-- SOURCE PASSAGE follows --

Any media type in, any media type out, for ANY AI. The system is a multimodal bridge that gives every model — from a blind 0.8B text model to a cloud multimodal giant — equal access to every sense. Like accessibility aids for the visually impaired: the infrastructure provides what the model lacks.
No model is truly blind, deaf, or mute in Continuum. The system provides universal sensory adapters that translate between modalities. A text-only model can see a game, hear a conversation, and speak aloud — because the infrastructure handles every translation step.
ANY INPUT THE BRIDGE ANY OUTPUT
───────── ────────── ──────────
Webcam video ──┐ ┌── Synthesized speech (TTS)
Screen share ──┤ ┌─────────────────────┐ ├── Written text
Game capture ──┤ │ ML Adapter Layer │ ├── Tool actions (clicks, keys)
3D scene render ──┤ │ │ ├── Code edits
iPhone/ADB ──┼────▶│ YOLO / Classifier │──────├── Avatar animation
Microphone ──┤ │ STT (Whisper) │ ├── Game controls
Chat messages ──┤ │ TTS │ ├── API calls
Code files ──┤ │ VisionDescription │ ├── Canvas drawing
Documents ──┘ │ Semantic Segmenter │ └── File writes
└─────────────────────┘
│
Recipe controls
which senses
are active
The ML adapter layer is not overhead — it's the accessibility layer. It makes the entire model ecosystem usable. A $0 local 0.8B model has the same sensory capabilities as a $200/mo cloud multimodal model. The difference is reasoning quality, not perception.
Every sensory input goes through the same tiered pipeline, parallel across modalities:
| Tier | Audio | Visual | Cost | Who Consumes |
|---|---|---|---|---|
| T0 (detect) | VAD (voice activity) | YOLO / semantic classifier | Cheap, every frame | Triggers + structured metadata for ALL models |
| T1 (transcribe) | STT → text transcript | VisionDescriptionService → text description | Medium, on trigger | Text-only ("blind/deaf") models |
| T2 (raw) | PCM audio stream | Raw JPEG frame | Full, by choice | Natively capable models |
Key properties:
- Lazy: Higher tiers only trigger when a consumer needs them
- Cached: One inference serves all consumers (content-addressed dedup)

-- SOURCE PASSAGE concluded --
-- RAW DATA follows --

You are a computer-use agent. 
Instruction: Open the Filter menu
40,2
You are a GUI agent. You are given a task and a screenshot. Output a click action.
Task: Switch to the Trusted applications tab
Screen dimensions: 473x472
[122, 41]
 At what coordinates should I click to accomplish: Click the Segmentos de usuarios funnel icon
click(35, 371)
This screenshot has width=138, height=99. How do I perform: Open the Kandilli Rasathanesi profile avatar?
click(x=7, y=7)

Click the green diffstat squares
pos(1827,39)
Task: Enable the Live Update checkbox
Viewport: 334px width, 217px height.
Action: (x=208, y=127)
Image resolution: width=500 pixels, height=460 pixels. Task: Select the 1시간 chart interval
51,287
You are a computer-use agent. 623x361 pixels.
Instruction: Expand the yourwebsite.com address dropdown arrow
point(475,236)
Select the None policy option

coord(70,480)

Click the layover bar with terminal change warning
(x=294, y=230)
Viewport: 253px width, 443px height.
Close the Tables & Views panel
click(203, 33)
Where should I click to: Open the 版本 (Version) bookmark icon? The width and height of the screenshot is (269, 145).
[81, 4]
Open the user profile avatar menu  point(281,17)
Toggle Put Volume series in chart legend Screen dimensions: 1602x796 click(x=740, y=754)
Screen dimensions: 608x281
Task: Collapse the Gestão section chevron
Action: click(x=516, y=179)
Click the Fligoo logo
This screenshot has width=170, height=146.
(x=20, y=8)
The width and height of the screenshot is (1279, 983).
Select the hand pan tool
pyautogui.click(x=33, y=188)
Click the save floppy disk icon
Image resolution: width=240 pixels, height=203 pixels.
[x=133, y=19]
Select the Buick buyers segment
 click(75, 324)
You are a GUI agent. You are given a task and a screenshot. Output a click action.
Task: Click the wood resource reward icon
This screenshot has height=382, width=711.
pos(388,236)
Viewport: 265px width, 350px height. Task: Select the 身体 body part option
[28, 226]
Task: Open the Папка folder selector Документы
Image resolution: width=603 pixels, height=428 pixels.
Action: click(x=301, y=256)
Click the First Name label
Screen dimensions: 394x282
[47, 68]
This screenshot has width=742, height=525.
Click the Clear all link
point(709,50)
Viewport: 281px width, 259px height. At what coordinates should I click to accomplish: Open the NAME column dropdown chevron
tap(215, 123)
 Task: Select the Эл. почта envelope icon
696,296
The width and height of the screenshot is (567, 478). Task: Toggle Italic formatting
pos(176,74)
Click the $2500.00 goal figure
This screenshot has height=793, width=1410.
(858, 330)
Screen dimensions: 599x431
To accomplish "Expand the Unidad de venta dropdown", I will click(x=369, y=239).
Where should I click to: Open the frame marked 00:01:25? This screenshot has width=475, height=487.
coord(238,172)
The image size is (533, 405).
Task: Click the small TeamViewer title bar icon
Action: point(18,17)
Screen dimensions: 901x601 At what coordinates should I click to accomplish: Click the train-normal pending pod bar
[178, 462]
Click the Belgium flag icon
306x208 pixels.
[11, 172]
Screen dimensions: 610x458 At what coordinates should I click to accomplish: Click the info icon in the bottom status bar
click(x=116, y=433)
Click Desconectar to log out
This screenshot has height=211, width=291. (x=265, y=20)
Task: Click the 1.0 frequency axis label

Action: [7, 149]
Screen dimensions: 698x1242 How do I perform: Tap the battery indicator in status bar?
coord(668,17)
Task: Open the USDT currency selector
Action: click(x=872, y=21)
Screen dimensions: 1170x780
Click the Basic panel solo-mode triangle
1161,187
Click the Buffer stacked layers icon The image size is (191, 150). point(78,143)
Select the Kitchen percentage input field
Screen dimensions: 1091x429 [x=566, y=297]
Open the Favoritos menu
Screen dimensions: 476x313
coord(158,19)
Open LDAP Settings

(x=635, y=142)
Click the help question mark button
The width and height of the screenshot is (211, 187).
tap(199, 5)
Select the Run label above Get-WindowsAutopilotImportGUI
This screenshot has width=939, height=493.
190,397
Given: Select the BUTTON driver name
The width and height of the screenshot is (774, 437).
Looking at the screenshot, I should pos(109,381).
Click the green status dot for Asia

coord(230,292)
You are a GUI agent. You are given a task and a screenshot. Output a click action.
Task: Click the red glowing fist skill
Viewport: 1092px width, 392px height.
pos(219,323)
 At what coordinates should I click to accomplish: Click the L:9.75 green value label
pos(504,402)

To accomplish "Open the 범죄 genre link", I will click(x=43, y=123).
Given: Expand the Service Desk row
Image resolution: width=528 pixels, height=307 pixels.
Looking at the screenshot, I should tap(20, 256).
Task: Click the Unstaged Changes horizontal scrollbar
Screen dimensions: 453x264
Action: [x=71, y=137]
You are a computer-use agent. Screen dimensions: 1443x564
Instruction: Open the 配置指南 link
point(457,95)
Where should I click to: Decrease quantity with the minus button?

-- RAW DATA concluded --

== PROBLEMS AND TASKS ==
[A] Answer these questions about the multimodal bridge page.
(i) According to the page, what is the difference between a $0 local 0.8B model and a $200/mo cloud multimodal model?
(ii) In the tiered pipeline table, which models consume the T2 (raw) tier?
(iii) What does the "Lazy" property mean for the pipeline?
[B] From the multimodal bridge page, extract the passage that begins at the words "Every sensory input" and stops after "consumers (content-addressed dedup)", copying it word for word.

== RESULTS OF THE TASKS ==
[A]
(i) The difference is reasoning quality, not perception.
(ii) Natively capable models consume the T2 (raw) tier.
(iii) Higher tiers only trigger when a consumer needs them.

[B]
Every sensory input goes through the same tiered pipeline, parallel across modalities:
| Tier | Audio | Visual | Cost | Who Consumes |
|---|---|---|---|---|
| T0 (detect) | VAD (voice activity) | YOLO / semantic classifier | Cheap, every frame | Triggers + structured metadata for ALL models |
| T1 (transcribe) | STT → text transcript | VisionDescriptionService → text description | Medium, on trigger | Text-only ("blind/deaf") models |
| T2 (raw) | PCM audio stream | Raw JPEG frame | Full, by choice | Natively capable models |
Key properties:
- Lazy: Higher tiers only trigger when a consumer needs them
- Cached: One inference serves all consumers (content-addressed dedup)